▶ WHAT YOU SHOULD DO: Write out every line of the records below again, requests included, with each coordinate in the answers shifted up by 48. Leave the pictures out.
[Start]
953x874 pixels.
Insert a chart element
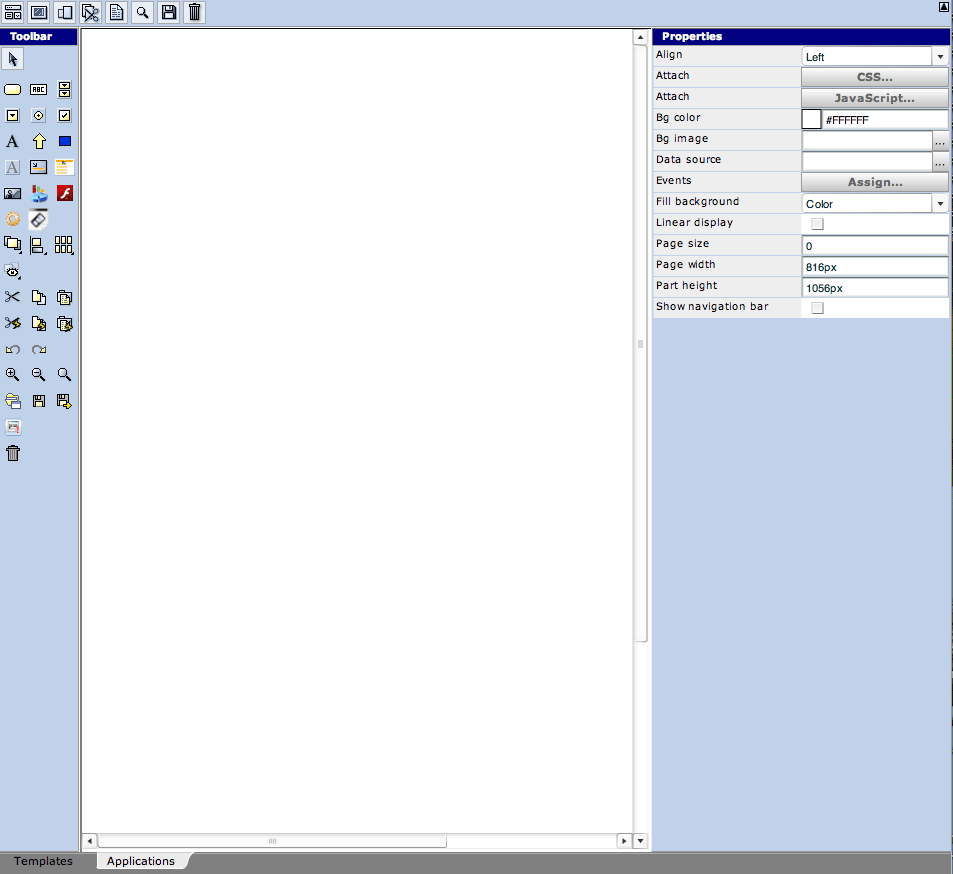click(39, 194)
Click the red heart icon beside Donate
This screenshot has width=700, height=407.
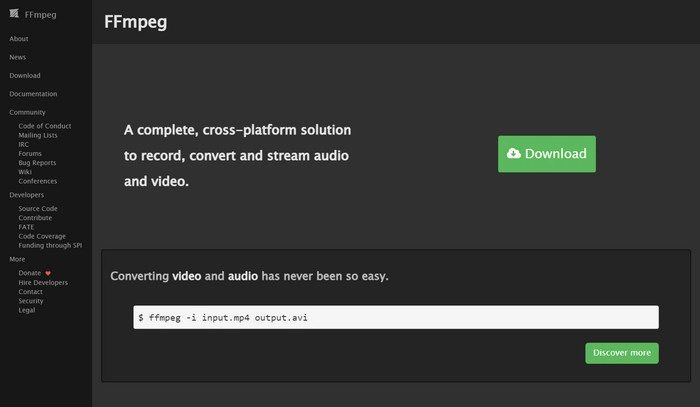pyautogui.click(x=47, y=273)
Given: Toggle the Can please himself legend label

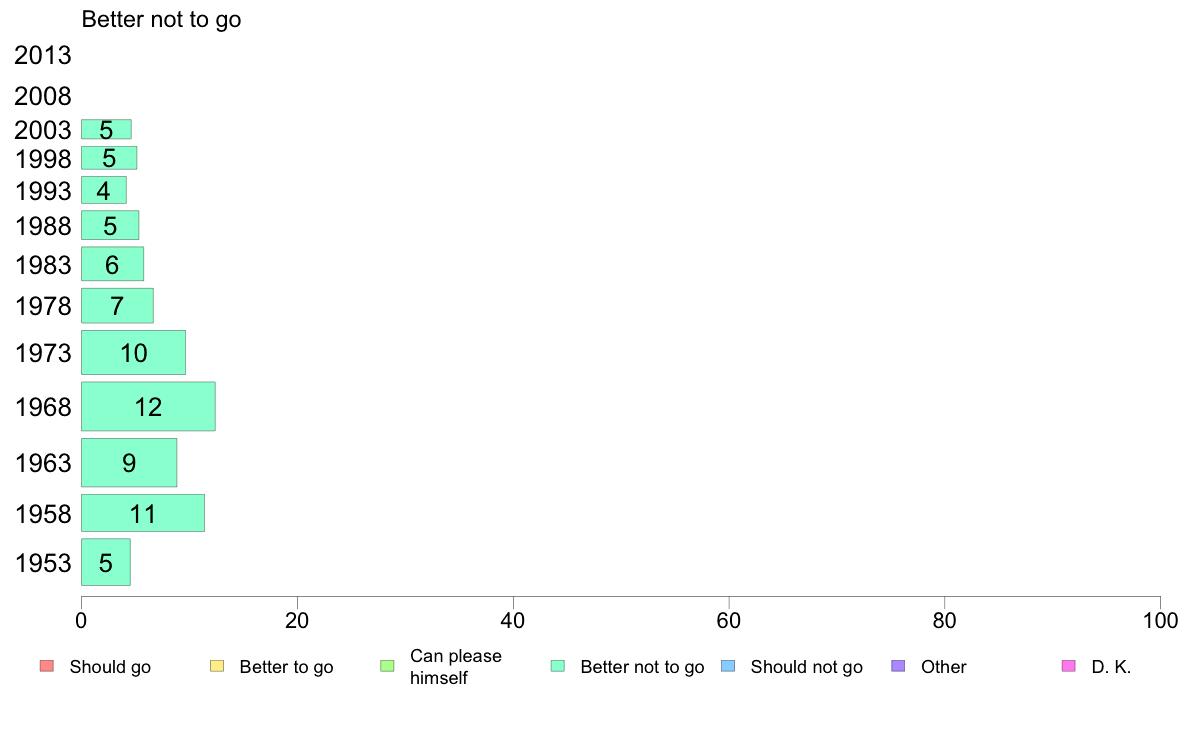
[End]
▶ THE REPLY:
953x874 pixels.
Insert a chart element
click(87, 242)
Click the red heart icon beside Donate
This screenshot has width=700, height=407.
pyautogui.click(x=95, y=321)
Given: Toggle the Can please himself legend label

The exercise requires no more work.